Wages continued then at one dollar and thirty-one cents, when, in November, 1870, the three companies united in notifying the men that in one month there would be a reduction to eighty-six cents. This decline was an immense one, over thirty per cent., and the news came upon the miners like a thunderbolt. It would have been much better policy for the employers to reduce the price gradually as coal declined in market.
This state of things may indicate that there is not much sympathy between the miners and the corporations, and I am told that the men feel bitter toward their employers from their showing so little respect for their manhood as not to be willing to consult with them. These are tender points with some in the Scranton region. You will find the foremen not very anxious to talk about them, but you will be able to obtain the admission from some here that the men feel their interest to be at variance with their employers’.

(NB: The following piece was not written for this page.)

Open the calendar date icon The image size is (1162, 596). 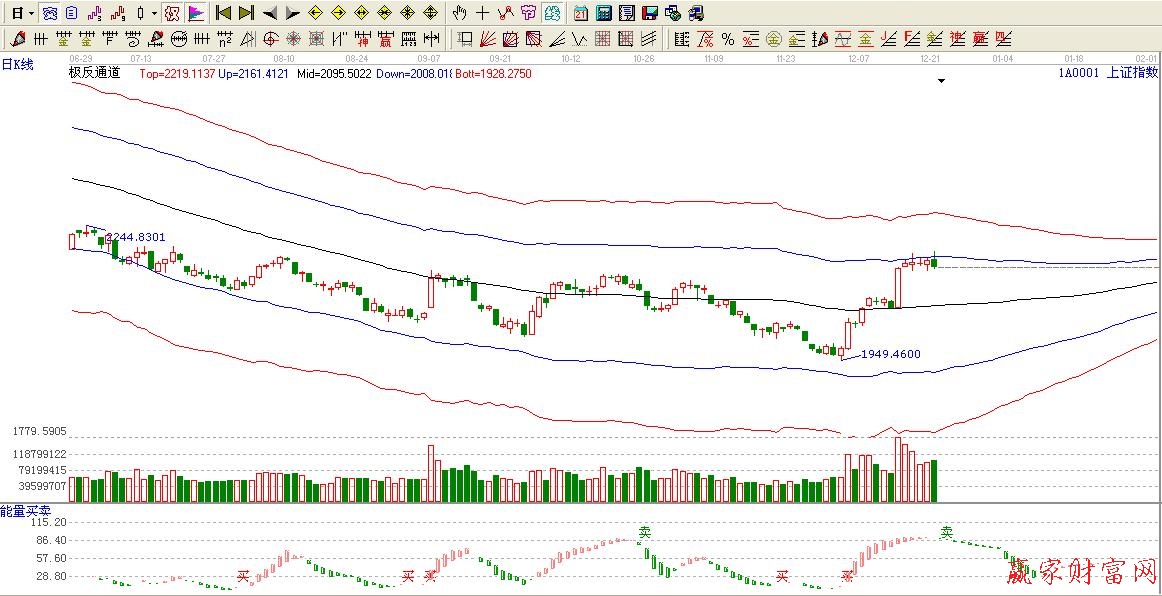pyautogui.click(x=581, y=13)
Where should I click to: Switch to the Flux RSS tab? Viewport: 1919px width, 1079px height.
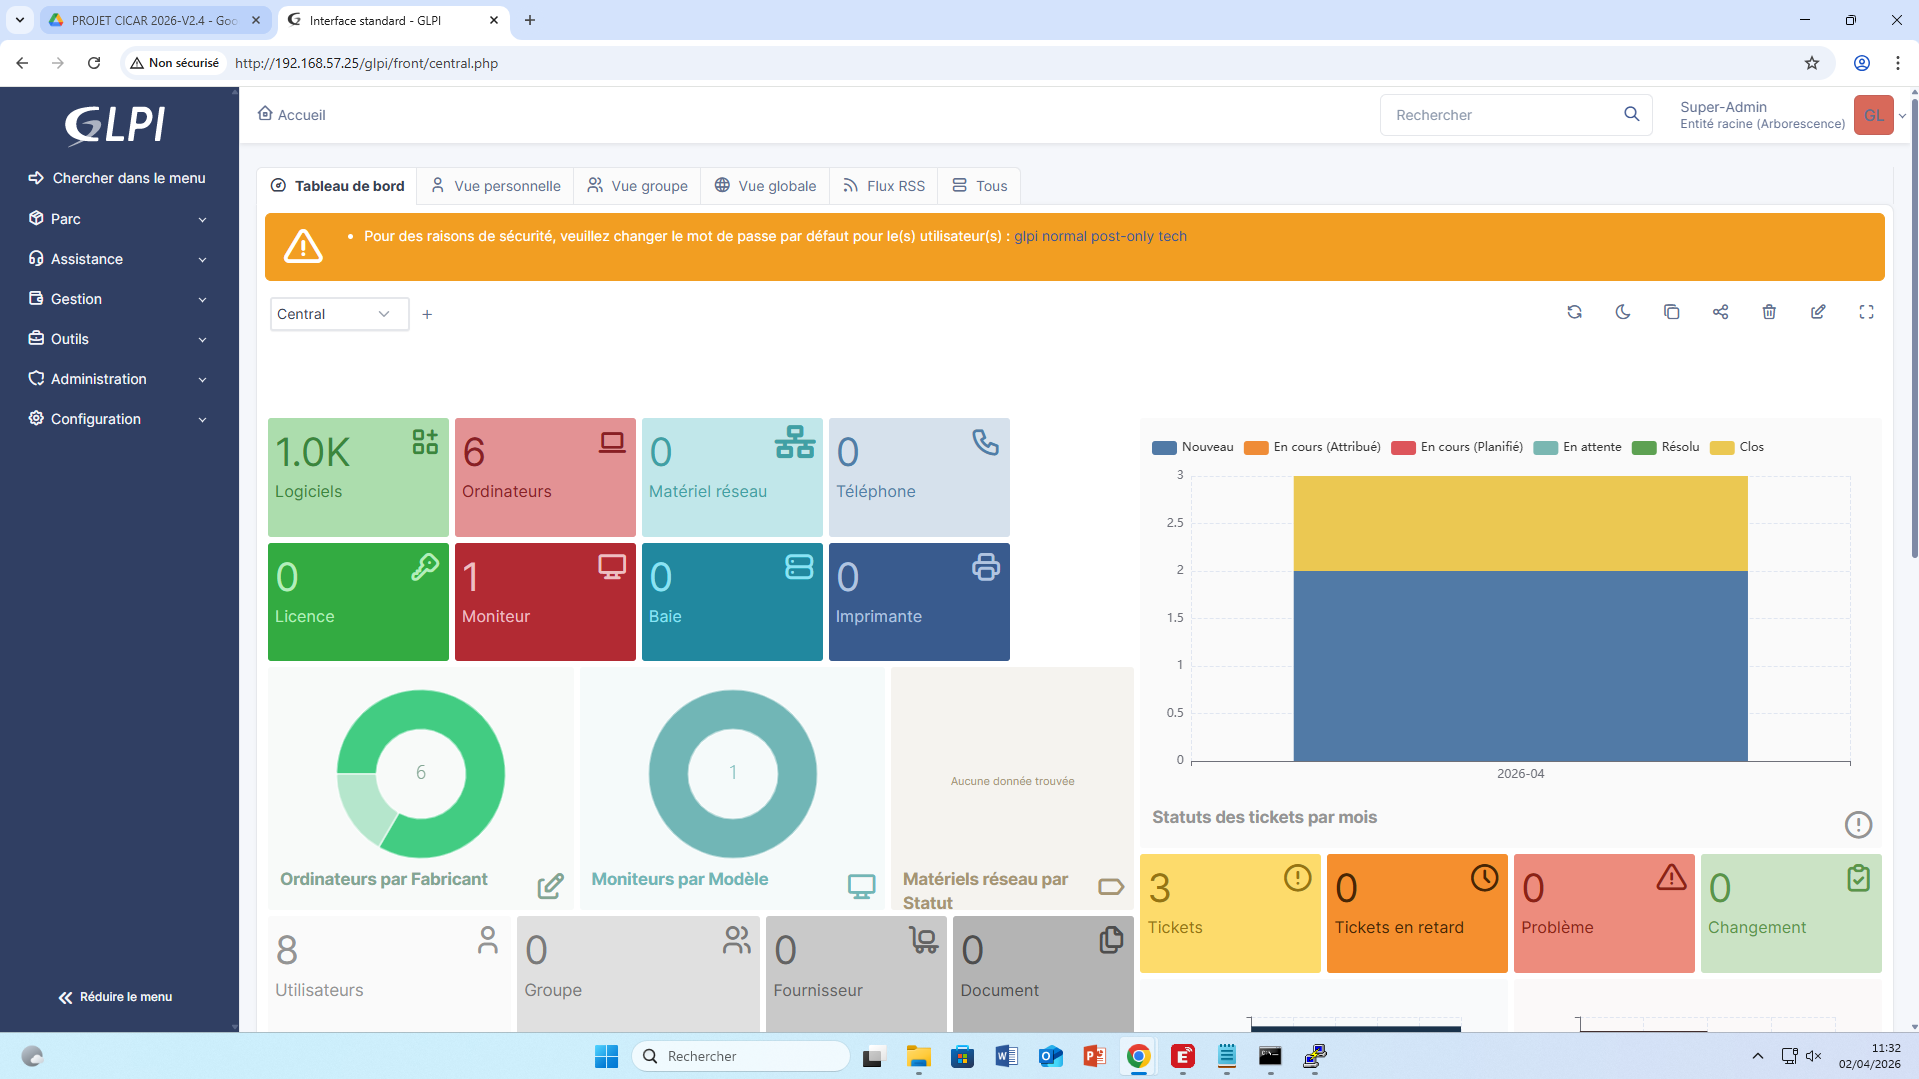[884, 186]
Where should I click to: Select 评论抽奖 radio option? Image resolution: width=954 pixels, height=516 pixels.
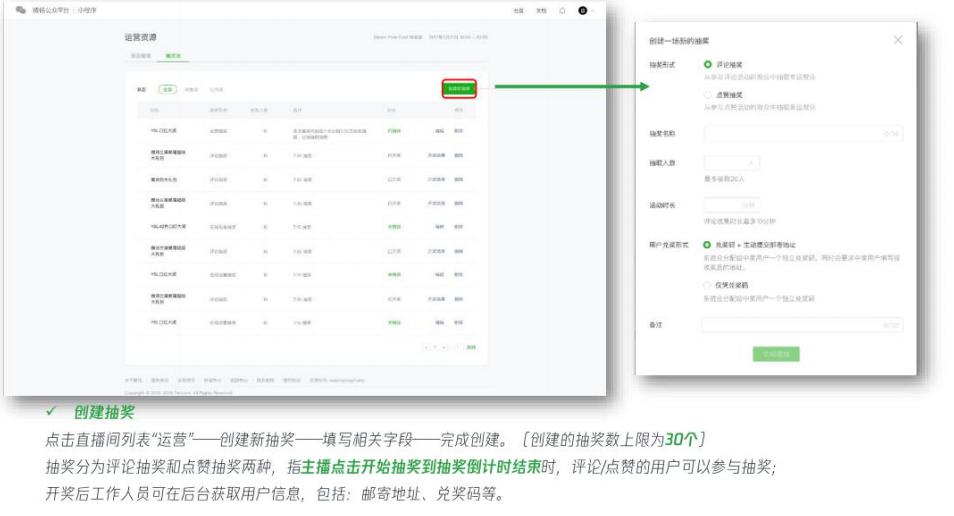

When the end of the month of notification arrived, the men declined to take the sum offered, and suspended. They claimed that the matter of wages should be determined by a sliding-scale, adjusted to the price of coal in the market, and this they called a basis. They also desired to have an agent to examine the books of the companies, and to see what their profits really were. The first demand is so reasonable that we can scarcely see why it should be refused, and it is granted in the Schuylkill County region.
This sliding-scale, or the basis, became a rallying-cry during the long and trying conflict which followed. And they stuck to this until they were starved out.
On their side, the companies thought that strikes were coming too often (the interval having been about sixteen or eighteen months); and now, as we have said, the three companies were united.
The miners, however, had not all been in favor of suspending work. Some of the leading Welshmen would have preferred to compromise by offering to go on at a reduction less than that demanded by the companies, but these were overborne by others, who were very violent in the meetings of the W. B. A., crying out, “Strike! strike!” until, I was told, it was as much as a man’s life was worth to oppose them. So the pacific or conservative Welshmen were outvoted by the more reckless of their own nation and the rest. But once engaged, the Welsh were the most determined, being unwilling to yield until they had effected something. Says one, “I believe they would have held out to this day;” and another, “I believe they would have emigrated: they had strong talk of going out West in squads.” As it happened, if we may call it chance, the only blood shed in the struggle was that of two Welshmen.
The Miners’ Union did not anticipate that the companies would hold out as long as they did; but they seem to have been firmly banded, like the men, and they had the power of capital on their side. “It was like a big war,” says an acquaintance,—“a six months’ war.”